La notizia, se confermata, testimonierebbe ancora una volta l'inadeguatezza di una società che da quando Roberto Lamanna ha prelevato le quote di maggioranza, nell'estate 2018, è sistematicamente arrivata “fuori tempo massimo” alle scadenze per il pagamento di stipendi e contributi, accumulando, come più volte raccontato su Cuneodice.it, debiti anche con attività commerciali ed esercizi della città. Ed è stato soprattutto questo mancato rispetto degli impegni a determinare la retrocessione di una squadra che sul campo aveva raccolto 47 punti: un bottino che sarebbe valso la qualificazione ai playoff in assenza della maxi-penalizzazione da 23 punti.
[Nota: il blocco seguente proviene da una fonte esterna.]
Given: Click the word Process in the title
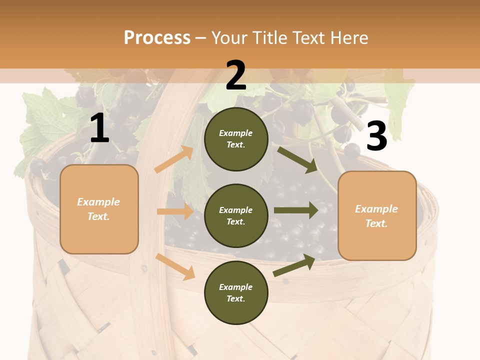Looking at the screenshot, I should tap(157, 38).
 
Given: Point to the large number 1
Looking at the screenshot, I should tap(100, 128).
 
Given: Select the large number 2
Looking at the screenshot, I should tap(236, 76).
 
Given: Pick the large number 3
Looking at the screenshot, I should tap(376, 136).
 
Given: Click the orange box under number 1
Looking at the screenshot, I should tap(99, 209).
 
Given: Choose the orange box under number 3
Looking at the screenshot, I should tap(377, 216).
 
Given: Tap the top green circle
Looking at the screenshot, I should tap(236, 139).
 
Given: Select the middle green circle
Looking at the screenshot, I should tap(236, 216).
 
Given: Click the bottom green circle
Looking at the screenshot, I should tap(236, 292).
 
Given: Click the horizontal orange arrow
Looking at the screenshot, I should tap(175, 212).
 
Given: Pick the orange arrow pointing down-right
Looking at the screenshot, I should tap(176, 266).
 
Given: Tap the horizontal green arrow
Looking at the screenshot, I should tap(296, 210).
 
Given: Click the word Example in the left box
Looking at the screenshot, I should tap(98, 202).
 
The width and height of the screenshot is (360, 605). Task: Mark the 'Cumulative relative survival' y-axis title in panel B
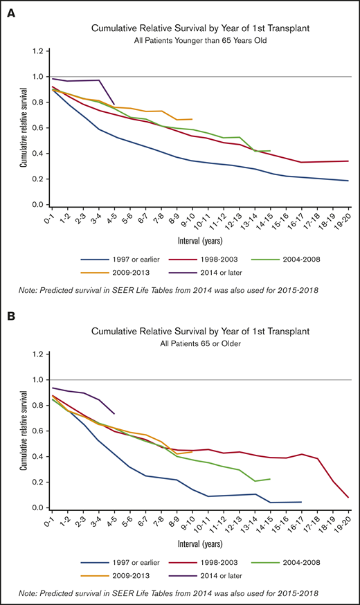[x=23, y=431]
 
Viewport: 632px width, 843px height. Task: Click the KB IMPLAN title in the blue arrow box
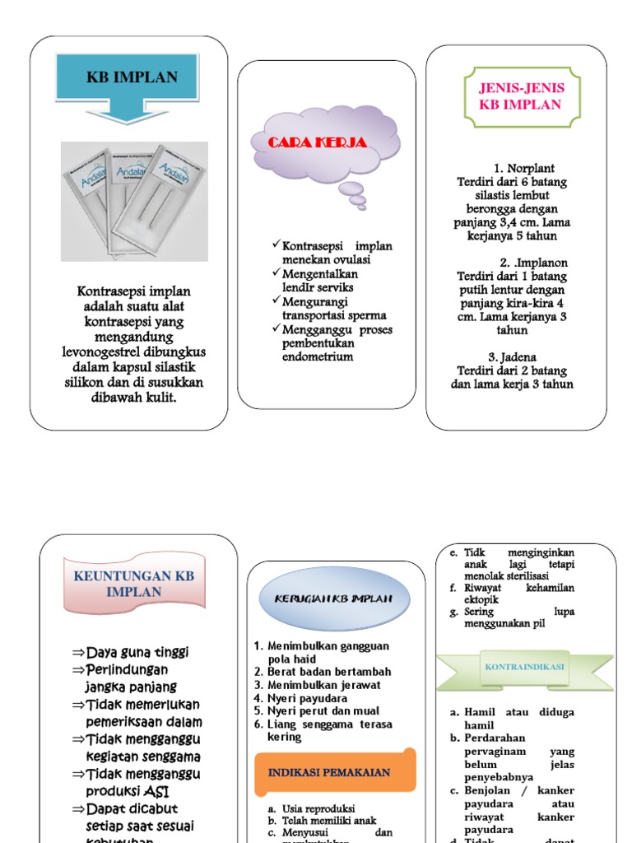132,78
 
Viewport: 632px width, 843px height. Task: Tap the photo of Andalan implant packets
134,198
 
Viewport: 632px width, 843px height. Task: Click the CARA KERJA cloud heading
317,142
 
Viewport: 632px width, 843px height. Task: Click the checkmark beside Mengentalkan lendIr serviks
276,273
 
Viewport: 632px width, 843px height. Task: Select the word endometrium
317,356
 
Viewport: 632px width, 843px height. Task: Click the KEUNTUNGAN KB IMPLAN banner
134,584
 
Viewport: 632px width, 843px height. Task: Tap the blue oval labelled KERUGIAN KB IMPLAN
334,598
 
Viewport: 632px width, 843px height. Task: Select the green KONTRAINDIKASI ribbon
523,668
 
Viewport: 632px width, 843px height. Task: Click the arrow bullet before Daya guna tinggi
78,653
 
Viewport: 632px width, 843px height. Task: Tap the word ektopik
485,599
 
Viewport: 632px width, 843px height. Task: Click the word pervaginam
494,751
E ora che la stagione sportiva si è conclusa, il “modus operandi” della società non sembra essere cambiato, con giocatori e staff della prima squadra che sarebbero senza stipendi da febbraio.
 
Così, è ormai assodato, non si può andare avanti. Questa proprietà ha dato ampia dimostrazione di non essere in condizione di sostenere i costi di una società come il Cuneo (lo stesso Lamanna, del resto, aveva pubblicamente dichiarato di non poter affrontare gli oneri di gestione da solo): chiusa la stagione con un'amara retrocessione, ora fuori dal campo si giocherà la partita più importante, con la ricerca di acquirenti seri dai quali la più importante e antica società calcistica cittadina potrà ripartire. Ad oggi regna l'incertezza: nessuno si è fatto pubblicamente avanti, e viene da chiedersi chi potrebbe accollarsi l'onere di prelevare una società zavorrata dai debiti maturati in questi mesi. Il futuro del Cuneo Calcio, insomma, ad oggi è in alto mare. E il tempo stringe, perchè tra poche settimane sarà già il momento di pensare all'iscrizione al prossimo campionato di Serie D.